The tenderness deepened in her brown eyes, eyes which he had known so proud, but out of which all pride seemed now departed. Very tenderly they were pondering this romantic fellow who made of love an abstract piety.
“Do you ask what more? How do you know what more life may still hold for you? Already tonight, you say, more has been given to you than your hopes could ask. Perhaps it may be so again. If I were in your place I should cling desperately to life, so as to ascertain what it may yet offer.”
“To ascertain?” He was staring at her, bewildered. “What can there be to ascertain?”
“That is, indeed, the question. The future alone can answer it. But if you turn your back upon the future, you will never know. Are you not curious?”
“Curious? Dear God!” He leaned a little nearer, staring ever and so intently that she grew confused.
She shook his grasp from her hands, drew back and rose. “Have patience, then, Messer Ottavio; patience and a little faith.”
She moved to the bell rope and pulled it, and when presently Giovanni, the chamberlain, appeared in answer to that summons, she ordered food and wine to be served to them at once. Giovanni, vainly seeking to preserve his countenance mask-like so that his disapproval should not appear, passed out to obey her.
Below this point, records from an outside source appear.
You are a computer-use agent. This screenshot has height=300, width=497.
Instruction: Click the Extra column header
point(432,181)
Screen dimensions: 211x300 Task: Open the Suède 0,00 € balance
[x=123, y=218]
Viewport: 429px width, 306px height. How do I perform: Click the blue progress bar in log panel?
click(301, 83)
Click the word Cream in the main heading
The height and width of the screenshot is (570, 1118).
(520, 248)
OVER the noble supper presently spread for them in the dining room they sat for fully an hour. Two lackeys waited upon them under Giovanni’s quiet directions, so that their conversation was perforce of a restrained and general character. But this which might have troubled many another in his place troubled Messer Ottavio not at all. To sit with her in this intimacy, in her father’s palace, at her own table; to consider her at close quarters in the soft golden candlelight; to pledge her silently, as he raised the gold cup to his lips, his soul in his eyes — here was a bliss such as three hours ago he could not in his wildest imaginings have supposed would ever be vouchsafed him. So wide of all earlier reasonable expectation did it seem, and so unreal did it appear, that again he was assailed by a suspicion that he was dreaming. A prayer shaped itself in his mind, so fervently that unconsciously he uttered it aloud:
“May it please God that I should never awaken.”
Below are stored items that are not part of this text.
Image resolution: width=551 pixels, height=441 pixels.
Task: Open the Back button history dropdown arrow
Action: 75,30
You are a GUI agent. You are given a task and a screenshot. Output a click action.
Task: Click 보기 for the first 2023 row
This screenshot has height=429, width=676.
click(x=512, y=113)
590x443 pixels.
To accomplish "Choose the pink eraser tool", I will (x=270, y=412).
She looked up quickly, smiling a question, and then there came a tap at the door to interrupt them.
They had been an hour and more at table, and in that time the bargeman dispatched by Scalza to Messer Grande had returned. As a result the lieutenant now sent a message to madonna. Giovanni received it at the door of the dining room. Impassive he came to bow before his mistress and deliver it.
“THE officer in charge below sends word, madonna, that Messer Grande has gone before the Inquisitors of State for a warrant to enter the palace in pursuit of the fugitive harboured here.” And despite himself his eyes strayed to Messer Ottavio, and they were not friendly.
Madonna Lucrezia caught her breath, and then, breathless, scornful, laughed.
“He wastes his pains, this Messer Grande. For his office he should be better learned in the laws of Venice. The Inquisitors of State have no such power as he supposes. They will never dare to grant this warrant.”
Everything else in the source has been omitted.